* _Exercise_
The answer must repeat each line of the material exactly.

* _The data_
[Start of section]

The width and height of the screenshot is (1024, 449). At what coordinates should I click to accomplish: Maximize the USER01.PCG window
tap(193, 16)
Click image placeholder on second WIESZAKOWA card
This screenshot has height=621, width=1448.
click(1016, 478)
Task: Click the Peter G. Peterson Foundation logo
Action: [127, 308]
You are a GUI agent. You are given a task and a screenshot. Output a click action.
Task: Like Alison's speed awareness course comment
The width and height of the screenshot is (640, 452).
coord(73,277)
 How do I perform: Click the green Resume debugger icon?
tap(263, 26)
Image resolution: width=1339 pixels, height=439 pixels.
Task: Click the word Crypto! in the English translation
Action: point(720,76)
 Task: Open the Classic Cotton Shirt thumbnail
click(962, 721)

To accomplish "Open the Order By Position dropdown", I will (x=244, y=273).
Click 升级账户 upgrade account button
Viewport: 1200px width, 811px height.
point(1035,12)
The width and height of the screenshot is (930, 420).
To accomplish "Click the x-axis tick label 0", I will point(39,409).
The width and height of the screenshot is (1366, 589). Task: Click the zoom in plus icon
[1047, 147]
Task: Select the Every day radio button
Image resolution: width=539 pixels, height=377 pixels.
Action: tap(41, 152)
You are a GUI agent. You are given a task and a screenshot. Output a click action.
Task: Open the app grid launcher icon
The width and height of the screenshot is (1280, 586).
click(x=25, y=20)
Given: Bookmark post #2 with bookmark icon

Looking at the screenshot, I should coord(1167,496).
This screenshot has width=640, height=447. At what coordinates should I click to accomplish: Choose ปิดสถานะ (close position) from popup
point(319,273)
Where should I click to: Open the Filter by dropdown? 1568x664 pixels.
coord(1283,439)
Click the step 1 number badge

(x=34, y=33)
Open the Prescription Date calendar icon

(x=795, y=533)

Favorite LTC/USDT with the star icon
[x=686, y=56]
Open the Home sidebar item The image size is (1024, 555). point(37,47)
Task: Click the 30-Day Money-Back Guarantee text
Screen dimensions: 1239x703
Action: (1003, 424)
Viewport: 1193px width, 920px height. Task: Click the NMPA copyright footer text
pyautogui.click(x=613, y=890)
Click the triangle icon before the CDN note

[End of section]

* _Response for this exercise_
The width and height of the screenshot is (1024, 449). At what coordinates should I click to accomplish: Maximize the USER01.PCG window
tap(193, 16)
Click image placeholder on second WIESZAKOWA card
This screenshot has height=621, width=1448.
click(1016, 478)
Task: Click the Peter G. Peterson Foundation logo
Action: [127, 308]
You are a GUI agent. You are given a task and a screenshot. Output a click action.
Task: Like Alison's speed awareness course comment
The width and height of the screenshot is (640, 452).
coord(73,277)
 How do I perform: Click the green Resume debugger icon?
tap(263, 26)
Image resolution: width=1339 pixels, height=439 pixels.
Task: Click the word Crypto! in the English translation
Action: point(720,76)
 Task: Open the Classic Cotton Shirt thumbnail
click(962, 721)

To accomplish "Open the Order By Position dropdown", I will (x=244, y=273).
Click 升级账户 upgrade account button
Viewport: 1200px width, 811px height.
point(1035,12)
The width and height of the screenshot is (930, 420).
To accomplish "Click the x-axis tick label 0", I will point(39,409).
The width and height of the screenshot is (1366, 589). Task: Click the zoom in plus icon
[1047, 147]
Task: Select the Every day radio button
Image resolution: width=539 pixels, height=377 pixels.
Action: tap(41, 152)
You are a GUI agent. You are given a task and a screenshot. Output a click action.
Task: Open the app grid launcher icon
The width and height of the screenshot is (1280, 586).
click(x=25, y=20)
Given: Bookmark post #2 with bookmark icon

Looking at the screenshot, I should coord(1167,496).
This screenshot has width=640, height=447. At what coordinates should I click to accomplish: Choose ปิดสถานะ (close position) from popup
point(319,273)
Where should I click to: Open the Filter by dropdown? 1568x664 pixels.
coord(1283,439)
Click the step 1 number badge

(x=34, y=33)
Open the Prescription Date calendar icon

(x=795, y=533)

Favorite LTC/USDT with the star icon
[x=686, y=56]
Open the Home sidebar item The image size is (1024, 555). point(37,47)
Task: Click the 30-Day Money-Back Guarantee text
Screen dimensions: 1239x703
Action: (1003, 424)
Viewport: 1193px width, 920px height. Task: Click the NMPA copyright footer text
pyautogui.click(x=613, y=890)
Click the triangle icon before the CDN note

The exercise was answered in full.